WHAT IS REQUIRED:
The listing below contains a span that opens with the line containing "You are a computer-use agent. The image" and closes with the line containing "You are a computer-use agent. The height". Return that span exactly.

DATA FOR THE TASK:
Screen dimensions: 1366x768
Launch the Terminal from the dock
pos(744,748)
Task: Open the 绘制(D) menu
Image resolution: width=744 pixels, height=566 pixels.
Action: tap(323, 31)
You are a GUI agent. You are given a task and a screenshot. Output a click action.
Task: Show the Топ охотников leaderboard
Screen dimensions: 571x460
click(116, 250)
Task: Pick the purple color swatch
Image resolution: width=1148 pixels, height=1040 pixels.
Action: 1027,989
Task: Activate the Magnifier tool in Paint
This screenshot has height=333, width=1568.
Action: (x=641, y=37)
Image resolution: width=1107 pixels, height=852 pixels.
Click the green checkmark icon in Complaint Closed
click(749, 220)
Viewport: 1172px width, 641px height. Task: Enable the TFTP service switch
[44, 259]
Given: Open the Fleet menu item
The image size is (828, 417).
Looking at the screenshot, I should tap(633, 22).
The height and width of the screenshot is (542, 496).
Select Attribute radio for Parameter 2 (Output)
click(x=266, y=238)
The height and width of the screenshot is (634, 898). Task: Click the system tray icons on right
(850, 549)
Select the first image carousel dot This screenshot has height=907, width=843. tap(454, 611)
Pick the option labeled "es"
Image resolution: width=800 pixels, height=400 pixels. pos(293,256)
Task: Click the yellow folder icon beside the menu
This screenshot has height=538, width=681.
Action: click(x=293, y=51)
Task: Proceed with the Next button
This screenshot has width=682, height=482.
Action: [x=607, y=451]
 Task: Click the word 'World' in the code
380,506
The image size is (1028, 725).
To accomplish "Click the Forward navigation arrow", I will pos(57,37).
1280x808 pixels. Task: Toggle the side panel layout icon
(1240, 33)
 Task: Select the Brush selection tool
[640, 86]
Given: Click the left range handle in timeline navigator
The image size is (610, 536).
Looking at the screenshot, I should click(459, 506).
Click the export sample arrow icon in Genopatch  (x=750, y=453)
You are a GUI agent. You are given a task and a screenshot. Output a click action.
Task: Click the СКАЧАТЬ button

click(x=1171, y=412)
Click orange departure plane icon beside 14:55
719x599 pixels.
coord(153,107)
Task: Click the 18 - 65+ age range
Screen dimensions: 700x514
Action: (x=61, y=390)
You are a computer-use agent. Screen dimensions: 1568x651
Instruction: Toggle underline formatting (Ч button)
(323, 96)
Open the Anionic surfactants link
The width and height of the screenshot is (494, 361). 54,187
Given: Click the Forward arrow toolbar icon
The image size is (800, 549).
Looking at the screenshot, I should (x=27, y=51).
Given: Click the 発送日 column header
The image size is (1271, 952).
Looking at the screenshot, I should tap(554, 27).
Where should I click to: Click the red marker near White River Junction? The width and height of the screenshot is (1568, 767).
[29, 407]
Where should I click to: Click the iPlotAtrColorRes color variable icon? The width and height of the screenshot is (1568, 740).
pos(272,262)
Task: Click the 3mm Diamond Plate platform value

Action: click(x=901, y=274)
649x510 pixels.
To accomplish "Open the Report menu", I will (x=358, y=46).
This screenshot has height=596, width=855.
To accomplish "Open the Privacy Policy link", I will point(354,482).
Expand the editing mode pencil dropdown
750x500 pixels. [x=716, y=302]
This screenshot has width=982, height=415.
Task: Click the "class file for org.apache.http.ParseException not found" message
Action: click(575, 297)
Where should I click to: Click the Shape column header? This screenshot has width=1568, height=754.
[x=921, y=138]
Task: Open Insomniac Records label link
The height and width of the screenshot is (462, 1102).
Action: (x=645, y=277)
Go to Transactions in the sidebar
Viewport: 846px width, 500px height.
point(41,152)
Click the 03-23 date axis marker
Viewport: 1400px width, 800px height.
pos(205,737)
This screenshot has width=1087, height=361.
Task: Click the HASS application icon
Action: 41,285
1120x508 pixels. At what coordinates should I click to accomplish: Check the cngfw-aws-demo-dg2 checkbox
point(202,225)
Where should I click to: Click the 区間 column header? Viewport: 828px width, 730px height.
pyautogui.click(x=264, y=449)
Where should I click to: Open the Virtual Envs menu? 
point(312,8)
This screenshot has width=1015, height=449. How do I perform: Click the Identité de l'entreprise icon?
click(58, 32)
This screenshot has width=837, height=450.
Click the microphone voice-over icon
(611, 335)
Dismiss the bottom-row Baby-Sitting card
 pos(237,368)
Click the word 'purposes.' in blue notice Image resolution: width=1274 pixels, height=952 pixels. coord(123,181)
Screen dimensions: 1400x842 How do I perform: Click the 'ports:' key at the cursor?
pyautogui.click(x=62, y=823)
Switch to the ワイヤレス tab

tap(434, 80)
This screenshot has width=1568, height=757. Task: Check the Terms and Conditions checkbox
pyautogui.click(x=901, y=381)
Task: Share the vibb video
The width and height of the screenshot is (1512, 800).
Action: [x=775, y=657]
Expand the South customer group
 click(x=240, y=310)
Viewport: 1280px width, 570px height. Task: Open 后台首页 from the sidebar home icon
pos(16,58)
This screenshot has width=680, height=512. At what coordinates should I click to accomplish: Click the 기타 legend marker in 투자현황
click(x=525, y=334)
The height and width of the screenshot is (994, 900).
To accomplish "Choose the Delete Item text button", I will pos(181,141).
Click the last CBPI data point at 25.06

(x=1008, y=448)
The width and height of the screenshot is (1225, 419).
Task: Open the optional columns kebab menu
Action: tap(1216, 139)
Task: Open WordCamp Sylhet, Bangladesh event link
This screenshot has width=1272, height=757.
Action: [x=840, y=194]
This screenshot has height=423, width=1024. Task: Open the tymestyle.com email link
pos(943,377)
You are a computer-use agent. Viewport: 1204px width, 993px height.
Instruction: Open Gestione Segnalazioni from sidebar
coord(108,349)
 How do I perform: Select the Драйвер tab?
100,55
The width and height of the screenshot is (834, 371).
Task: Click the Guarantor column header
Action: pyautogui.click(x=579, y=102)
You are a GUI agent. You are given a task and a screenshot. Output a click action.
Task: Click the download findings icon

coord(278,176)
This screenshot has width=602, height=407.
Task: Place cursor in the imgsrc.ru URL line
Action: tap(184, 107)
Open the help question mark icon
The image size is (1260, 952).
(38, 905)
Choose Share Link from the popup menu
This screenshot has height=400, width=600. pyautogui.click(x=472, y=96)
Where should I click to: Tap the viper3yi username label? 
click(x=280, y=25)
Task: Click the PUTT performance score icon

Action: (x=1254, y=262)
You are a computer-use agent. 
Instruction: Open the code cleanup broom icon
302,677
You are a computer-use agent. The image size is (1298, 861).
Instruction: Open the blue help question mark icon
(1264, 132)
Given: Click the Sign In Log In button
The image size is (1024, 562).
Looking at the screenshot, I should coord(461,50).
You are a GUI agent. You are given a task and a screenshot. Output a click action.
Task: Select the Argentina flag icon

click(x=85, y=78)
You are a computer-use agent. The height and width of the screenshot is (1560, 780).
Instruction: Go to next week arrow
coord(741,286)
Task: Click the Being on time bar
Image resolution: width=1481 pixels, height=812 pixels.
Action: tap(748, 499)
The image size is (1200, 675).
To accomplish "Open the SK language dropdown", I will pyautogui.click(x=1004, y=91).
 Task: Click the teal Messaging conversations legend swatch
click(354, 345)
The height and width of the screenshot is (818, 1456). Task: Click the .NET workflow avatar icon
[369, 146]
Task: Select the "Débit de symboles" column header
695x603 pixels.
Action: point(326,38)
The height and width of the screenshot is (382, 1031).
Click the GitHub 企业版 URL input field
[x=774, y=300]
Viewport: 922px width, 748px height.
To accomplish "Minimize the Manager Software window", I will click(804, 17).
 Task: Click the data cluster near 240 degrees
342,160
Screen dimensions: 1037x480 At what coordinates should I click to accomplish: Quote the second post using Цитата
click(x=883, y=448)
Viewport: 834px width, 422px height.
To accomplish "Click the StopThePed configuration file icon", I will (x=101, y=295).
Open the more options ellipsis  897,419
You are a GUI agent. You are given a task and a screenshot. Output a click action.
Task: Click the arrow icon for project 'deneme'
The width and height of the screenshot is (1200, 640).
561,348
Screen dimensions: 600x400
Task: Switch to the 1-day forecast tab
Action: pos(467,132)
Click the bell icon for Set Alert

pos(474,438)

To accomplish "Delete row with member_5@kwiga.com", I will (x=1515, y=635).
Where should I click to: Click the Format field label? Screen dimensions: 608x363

WRITTEN REPLY:
You are a computer-use agent. The image size is (1298, 861).
Instruction: Open the blue help question mark icon
(1264, 132)
Given: Click the Sign In Log In button
The image size is (1024, 562).
Looking at the screenshot, I should coord(461,50).
You are a GUI agent. You are given a task and a screenshot. Output a click action.
Task: Select the Argentina flag icon

click(x=85, y=78)
You are a computer-use agent. The height and width of the screenshot is (1560, 780).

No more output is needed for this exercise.